More dragons! I am a sucker for them. I will read any book that is about dragons, or even mentions one. And these ones are good. But again, not the scaly fire-breathing dragons expected. These ones have adapted to live in the human world, while still retaining knowledge of fire and magic. So, dragon PEOPLE.
17 year old Echo, human, thief, and runaway, has lived with the Avicen since she was 7. A mysterious race of bird people that live below New York City, the Avicen have feathers instead of hair, and are embroiled in an ancient war with the Drakharin, the dragon people. Both races posses magic, and have wards and spells at their disposal to keep them from the eyes of humans. They travel through shadows and darkness, and can cross great distances in the blink of an eye. But they cannot have peace.
There is a legend with both peoples that whomever controls the Firebird, a mythical entity believed to possess unbelievable powers, will control the outcome of the conflict. The Ala, a powerful Avicen who adopted Echo after finding her living in the NYC Library, wants her to find the Firebird and bring peace. Caius, the Dragon Prince, wants the same outcome. His bloodthirsty twin sister, general of his armies, wants the war to continue.
This is a good story. It has romance, mystery, magic and sword-fighting, fire-raging conflict.
Writing the story in a contemporary setting really set up the contrast for the magic and ancient peoples; a fantasy set in the modern world always captures my imagination. (You will look at the teen in the hoodie in the coffee shop a bit differently!) Bird people and dragons, a centuries old war. A mythical being who could be the world’s salvation or could destroy everything.
All the characters seem to possess outstanding physical beauty and a witty intellect. Likely? Not in my world! But then I’ve never seen a bird- or dragon-person either, so I am going with it, happily. Everything is possible in fantasy. And it makes for a great read.
Echo is badass. I loved her. She is sarcastic, daring, loyal and smart, and a little unsure of her place in the world, both the ancient and modern. Caius is smart, gorgeous, selfless and loyal. Not really a bad boy, but then he is a dragon, so off-limits enough to qualify for possible romance. The Ala, Jasper, Dorian, Tanith, Ivy, Rowan – are all well-crafted secondary characters that really round out the story.

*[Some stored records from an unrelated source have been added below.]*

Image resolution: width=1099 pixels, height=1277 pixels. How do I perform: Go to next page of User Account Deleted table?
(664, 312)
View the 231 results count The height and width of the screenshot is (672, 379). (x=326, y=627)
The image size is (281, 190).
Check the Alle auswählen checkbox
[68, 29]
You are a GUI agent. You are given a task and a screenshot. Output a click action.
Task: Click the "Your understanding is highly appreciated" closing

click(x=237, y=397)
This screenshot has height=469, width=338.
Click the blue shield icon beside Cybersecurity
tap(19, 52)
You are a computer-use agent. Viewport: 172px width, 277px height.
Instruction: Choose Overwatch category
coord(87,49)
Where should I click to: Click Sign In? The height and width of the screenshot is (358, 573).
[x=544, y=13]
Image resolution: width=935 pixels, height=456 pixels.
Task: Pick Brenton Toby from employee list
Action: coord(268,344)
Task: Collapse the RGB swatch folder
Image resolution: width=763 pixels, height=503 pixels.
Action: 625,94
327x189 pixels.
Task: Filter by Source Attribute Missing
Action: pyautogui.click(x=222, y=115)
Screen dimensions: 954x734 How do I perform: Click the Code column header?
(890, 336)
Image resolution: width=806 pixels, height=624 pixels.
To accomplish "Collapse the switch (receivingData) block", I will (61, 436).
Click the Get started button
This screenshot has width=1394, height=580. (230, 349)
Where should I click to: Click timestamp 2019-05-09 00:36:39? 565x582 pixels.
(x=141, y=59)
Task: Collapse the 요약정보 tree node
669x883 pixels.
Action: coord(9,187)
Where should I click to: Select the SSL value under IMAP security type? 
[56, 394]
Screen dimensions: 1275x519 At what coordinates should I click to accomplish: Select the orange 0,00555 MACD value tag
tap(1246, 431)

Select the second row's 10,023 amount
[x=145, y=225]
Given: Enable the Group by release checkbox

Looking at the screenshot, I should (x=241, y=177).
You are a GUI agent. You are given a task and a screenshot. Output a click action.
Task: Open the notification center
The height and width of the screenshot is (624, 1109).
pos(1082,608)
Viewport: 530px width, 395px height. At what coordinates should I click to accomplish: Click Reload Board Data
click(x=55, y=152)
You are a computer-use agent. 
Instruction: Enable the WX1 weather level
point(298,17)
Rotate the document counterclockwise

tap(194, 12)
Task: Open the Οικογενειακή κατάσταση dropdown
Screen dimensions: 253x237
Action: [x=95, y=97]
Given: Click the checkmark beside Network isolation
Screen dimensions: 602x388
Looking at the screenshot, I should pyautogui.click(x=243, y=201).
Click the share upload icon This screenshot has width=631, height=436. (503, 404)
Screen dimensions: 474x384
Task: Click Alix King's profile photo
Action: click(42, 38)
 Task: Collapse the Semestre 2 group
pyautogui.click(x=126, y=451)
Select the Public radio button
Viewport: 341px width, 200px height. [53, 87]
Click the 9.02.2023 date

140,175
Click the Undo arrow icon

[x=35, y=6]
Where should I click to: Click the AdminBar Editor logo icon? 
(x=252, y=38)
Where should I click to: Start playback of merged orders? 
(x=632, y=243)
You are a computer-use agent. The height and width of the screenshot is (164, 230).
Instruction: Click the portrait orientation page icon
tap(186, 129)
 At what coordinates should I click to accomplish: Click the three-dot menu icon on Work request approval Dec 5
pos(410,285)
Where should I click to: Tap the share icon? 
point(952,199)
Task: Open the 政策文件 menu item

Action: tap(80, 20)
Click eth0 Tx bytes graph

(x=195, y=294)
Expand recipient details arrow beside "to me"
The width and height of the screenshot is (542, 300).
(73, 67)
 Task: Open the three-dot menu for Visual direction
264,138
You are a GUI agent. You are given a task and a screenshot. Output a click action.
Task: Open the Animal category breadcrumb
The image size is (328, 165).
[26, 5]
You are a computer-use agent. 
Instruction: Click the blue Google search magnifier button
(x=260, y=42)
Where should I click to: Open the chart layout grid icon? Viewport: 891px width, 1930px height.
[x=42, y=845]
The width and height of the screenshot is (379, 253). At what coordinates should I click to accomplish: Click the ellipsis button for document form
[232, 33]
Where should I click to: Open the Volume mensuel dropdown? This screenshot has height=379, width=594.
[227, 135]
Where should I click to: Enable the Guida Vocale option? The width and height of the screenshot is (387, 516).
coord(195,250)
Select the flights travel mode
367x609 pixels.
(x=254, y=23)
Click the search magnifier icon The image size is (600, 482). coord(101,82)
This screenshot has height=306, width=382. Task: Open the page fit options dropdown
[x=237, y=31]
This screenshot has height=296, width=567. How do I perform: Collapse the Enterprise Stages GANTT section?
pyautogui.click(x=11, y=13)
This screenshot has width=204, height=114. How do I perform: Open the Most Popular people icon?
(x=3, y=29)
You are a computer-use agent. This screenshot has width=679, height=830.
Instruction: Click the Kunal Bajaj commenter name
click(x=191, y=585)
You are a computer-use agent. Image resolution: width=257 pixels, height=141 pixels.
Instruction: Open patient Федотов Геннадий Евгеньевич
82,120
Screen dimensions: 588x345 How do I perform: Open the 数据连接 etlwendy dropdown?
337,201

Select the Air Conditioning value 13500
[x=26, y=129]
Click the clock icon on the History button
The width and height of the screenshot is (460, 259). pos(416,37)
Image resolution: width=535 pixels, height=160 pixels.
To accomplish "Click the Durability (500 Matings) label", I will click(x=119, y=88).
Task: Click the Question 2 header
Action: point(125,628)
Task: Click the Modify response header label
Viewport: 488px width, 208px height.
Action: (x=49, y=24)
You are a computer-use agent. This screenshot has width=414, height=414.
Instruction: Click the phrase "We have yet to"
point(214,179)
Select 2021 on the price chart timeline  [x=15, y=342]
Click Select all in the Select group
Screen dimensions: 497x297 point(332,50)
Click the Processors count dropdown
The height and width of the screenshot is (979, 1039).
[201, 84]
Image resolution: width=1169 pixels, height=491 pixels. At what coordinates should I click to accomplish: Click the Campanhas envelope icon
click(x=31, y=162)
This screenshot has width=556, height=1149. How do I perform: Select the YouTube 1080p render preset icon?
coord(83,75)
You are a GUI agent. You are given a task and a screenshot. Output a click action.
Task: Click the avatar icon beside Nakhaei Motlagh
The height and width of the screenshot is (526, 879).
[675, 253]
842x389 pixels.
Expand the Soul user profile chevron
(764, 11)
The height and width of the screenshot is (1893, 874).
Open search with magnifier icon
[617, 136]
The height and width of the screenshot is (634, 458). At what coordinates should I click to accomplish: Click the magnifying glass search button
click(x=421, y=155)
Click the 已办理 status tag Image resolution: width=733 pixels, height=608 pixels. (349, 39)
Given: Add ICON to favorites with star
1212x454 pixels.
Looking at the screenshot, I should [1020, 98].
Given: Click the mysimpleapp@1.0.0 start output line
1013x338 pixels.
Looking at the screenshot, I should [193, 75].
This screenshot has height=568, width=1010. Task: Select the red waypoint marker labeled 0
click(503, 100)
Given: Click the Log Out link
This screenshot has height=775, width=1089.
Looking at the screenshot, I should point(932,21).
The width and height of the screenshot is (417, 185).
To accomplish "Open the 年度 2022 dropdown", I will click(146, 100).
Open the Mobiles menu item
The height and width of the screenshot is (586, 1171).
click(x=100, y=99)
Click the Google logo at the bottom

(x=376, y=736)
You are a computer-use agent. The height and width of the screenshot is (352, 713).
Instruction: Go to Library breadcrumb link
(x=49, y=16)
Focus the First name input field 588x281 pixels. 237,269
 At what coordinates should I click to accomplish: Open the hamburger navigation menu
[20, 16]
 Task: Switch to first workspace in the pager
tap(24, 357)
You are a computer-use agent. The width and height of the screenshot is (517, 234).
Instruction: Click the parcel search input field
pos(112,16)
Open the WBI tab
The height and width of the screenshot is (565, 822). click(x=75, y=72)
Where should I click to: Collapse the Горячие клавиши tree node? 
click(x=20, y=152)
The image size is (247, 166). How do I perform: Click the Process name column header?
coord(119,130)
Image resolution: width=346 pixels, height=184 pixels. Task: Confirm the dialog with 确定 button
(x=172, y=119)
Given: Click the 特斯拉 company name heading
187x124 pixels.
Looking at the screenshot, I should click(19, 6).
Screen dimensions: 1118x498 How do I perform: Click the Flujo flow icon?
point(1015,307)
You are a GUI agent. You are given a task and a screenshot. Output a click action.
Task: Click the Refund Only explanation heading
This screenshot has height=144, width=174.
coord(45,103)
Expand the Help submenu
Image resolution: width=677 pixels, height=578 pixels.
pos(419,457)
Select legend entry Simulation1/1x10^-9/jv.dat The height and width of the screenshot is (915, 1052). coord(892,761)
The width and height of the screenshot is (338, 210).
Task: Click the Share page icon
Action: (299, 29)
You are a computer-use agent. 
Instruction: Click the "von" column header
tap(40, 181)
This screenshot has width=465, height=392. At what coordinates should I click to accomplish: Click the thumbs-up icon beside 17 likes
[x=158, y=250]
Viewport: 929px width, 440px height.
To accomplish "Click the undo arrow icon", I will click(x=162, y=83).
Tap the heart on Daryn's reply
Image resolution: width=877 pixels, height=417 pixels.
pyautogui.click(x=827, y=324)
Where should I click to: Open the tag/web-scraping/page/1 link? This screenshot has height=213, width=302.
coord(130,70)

The country-hopping (following clues to find the Firebird left by a former Avicen operative) sets the stage for mystical international intrigue, sort of Bond-meets-Gandalf-meets-Gregor-the-Overlander.
The story is well paced, appropriate for any teen, and a great introduction to fantasy for anyone who isn’t yet hooked. (And did I mention the dragons?!?)
The Girl at Midnight by Melissa Grey is published by Delacorte Press.